### Aim of the exercise
Would you please write out every record exactly?

### Stored data entries

◇ ◇ ◇

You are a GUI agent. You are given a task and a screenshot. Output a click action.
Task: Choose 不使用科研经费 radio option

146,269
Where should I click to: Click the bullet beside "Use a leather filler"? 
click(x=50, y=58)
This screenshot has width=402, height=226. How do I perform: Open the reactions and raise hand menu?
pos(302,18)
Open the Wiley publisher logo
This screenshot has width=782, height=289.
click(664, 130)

◇ ◇ ◇

### Task response
You are a GUI agent. You are given a task and a screenshot. Output a click action.
Task: Choose 不使用科研经费 radio option

146,269
Where should I click to: Click the bullet beside "Use a leather filler"? 
click(x=50, y=58)
This screenshot has width=402, height=226. How do I perform: Open the reactions and raise hand menu?
pos(302,18)
Open the Wiley publisher logo
This screenshot has width=782, height=289.
click(664, 130)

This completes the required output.